Task objective: The expected output is each line below containing "computer", copied in full.

******************************

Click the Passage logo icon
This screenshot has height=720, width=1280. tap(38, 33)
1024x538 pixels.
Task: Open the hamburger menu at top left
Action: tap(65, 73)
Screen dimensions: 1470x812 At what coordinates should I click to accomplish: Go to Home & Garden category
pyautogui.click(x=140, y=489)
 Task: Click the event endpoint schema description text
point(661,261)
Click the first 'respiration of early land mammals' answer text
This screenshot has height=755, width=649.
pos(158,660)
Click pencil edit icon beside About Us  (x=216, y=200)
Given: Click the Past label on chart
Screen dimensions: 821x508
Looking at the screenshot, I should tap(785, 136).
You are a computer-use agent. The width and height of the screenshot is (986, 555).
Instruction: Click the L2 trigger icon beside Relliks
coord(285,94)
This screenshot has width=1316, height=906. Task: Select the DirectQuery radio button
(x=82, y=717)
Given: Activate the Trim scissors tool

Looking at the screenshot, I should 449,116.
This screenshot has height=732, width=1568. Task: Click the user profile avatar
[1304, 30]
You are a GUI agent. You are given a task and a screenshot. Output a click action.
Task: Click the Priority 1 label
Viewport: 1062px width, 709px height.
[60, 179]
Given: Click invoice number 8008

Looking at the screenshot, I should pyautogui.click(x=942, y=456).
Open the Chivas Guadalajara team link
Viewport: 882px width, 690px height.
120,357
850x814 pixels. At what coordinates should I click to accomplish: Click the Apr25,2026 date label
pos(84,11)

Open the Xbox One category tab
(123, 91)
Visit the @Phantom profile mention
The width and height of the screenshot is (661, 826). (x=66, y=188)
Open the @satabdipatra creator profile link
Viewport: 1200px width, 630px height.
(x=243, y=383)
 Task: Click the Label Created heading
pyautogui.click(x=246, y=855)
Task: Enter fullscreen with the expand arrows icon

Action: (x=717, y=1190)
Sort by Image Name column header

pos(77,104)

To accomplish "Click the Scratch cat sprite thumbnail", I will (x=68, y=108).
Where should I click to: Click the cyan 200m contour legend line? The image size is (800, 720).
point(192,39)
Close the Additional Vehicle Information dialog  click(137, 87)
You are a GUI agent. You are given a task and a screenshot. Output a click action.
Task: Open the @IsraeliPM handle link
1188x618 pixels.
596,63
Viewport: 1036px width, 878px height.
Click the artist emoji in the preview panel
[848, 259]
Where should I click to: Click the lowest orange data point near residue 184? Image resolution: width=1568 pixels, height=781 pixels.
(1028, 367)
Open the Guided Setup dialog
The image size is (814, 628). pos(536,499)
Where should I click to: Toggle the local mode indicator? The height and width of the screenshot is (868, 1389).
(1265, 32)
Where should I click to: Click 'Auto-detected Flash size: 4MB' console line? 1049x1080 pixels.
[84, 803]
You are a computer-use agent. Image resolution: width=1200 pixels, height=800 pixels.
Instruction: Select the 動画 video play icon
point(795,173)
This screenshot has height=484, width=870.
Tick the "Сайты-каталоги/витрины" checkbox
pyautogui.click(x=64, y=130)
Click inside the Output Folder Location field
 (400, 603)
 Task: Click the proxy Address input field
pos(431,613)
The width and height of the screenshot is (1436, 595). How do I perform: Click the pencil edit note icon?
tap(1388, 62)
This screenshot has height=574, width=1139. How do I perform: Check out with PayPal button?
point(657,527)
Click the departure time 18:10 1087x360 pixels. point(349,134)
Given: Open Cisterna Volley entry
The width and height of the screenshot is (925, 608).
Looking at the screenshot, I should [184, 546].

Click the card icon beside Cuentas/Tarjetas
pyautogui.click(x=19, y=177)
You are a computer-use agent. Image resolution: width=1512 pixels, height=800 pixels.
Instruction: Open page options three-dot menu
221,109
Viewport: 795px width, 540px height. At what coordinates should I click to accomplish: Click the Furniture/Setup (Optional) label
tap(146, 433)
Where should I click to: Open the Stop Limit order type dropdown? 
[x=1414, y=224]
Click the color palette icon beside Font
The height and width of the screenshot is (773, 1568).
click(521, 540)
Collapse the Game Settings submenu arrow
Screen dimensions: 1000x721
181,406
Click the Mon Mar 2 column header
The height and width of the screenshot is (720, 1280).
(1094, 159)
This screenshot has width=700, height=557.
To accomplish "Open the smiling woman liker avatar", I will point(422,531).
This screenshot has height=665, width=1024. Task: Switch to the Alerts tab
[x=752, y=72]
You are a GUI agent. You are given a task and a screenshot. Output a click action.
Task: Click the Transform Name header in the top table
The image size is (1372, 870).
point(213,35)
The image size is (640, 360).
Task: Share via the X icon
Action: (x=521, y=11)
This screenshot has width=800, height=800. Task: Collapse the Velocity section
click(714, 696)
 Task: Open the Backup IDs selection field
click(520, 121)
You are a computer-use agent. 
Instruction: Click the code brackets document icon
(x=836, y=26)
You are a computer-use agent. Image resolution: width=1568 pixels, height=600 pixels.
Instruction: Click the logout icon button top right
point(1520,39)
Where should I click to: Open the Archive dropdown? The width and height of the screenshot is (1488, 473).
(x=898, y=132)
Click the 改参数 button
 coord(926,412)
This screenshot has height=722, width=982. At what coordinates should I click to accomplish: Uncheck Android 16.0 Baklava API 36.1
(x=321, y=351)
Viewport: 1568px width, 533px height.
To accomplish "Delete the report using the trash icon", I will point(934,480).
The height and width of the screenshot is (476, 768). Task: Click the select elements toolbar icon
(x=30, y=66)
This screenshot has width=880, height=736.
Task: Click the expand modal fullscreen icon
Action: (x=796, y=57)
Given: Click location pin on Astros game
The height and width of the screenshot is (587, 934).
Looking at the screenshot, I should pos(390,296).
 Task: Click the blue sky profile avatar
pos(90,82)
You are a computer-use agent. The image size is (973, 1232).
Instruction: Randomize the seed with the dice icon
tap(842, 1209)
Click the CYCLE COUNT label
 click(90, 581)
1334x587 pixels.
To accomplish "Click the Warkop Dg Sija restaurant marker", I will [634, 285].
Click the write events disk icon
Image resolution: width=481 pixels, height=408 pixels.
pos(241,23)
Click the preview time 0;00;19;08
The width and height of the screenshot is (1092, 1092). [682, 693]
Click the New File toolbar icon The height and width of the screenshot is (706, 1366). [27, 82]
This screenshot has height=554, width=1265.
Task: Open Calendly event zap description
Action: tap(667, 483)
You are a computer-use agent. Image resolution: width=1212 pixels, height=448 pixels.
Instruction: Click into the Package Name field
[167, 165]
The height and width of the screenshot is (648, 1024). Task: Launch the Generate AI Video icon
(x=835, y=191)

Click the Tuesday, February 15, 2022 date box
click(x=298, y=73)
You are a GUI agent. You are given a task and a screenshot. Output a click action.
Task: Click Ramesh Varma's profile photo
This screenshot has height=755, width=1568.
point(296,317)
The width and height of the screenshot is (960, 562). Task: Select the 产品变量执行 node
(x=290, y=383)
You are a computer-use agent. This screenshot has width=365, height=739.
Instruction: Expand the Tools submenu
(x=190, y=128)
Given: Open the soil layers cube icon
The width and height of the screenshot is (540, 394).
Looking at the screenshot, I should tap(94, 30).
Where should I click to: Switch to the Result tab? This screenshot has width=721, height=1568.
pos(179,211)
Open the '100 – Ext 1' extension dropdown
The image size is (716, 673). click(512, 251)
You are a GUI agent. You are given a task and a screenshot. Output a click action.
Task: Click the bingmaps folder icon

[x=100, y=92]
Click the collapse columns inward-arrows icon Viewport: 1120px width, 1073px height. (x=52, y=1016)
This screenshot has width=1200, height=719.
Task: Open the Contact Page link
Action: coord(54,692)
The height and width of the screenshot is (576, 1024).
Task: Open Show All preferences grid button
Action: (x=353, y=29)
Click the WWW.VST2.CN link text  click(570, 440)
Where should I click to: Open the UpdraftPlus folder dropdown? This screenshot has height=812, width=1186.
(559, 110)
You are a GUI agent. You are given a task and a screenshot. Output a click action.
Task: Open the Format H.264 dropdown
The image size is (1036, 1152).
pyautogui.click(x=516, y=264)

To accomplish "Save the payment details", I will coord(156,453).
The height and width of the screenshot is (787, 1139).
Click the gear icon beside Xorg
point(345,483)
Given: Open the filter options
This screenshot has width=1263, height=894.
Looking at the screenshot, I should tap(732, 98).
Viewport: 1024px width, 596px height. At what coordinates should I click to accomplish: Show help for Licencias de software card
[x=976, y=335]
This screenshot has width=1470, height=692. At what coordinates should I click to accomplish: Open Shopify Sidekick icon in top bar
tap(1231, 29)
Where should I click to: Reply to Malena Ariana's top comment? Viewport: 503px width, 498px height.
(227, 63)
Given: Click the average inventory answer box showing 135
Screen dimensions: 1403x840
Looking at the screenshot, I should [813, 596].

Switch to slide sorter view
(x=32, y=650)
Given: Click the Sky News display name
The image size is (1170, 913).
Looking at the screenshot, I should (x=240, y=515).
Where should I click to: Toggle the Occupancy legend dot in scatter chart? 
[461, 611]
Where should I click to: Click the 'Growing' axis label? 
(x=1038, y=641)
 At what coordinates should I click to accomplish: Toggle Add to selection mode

******************************

Written solution:
You are a computer-use agent. The width and height of the screenshot is (986, 555).
You are a computer-use agent. Image resolution: width=1200 pixels, height=800 pixels.
You are a computer-use agent. Image resolution: width=1512 pixels, height=800 pixels.
You are a computer-use agent. 
You are a computer-use agent. Image resolution: width=1568 pixels, height=600 pixels.
You are a computer-use agent. The image size is (973, 1232).
You are a computer-use agent. Image resolution: width=1212 pixels, height=448 pixels.
You are a computer-use agent. This screenshot has width=365, height=739.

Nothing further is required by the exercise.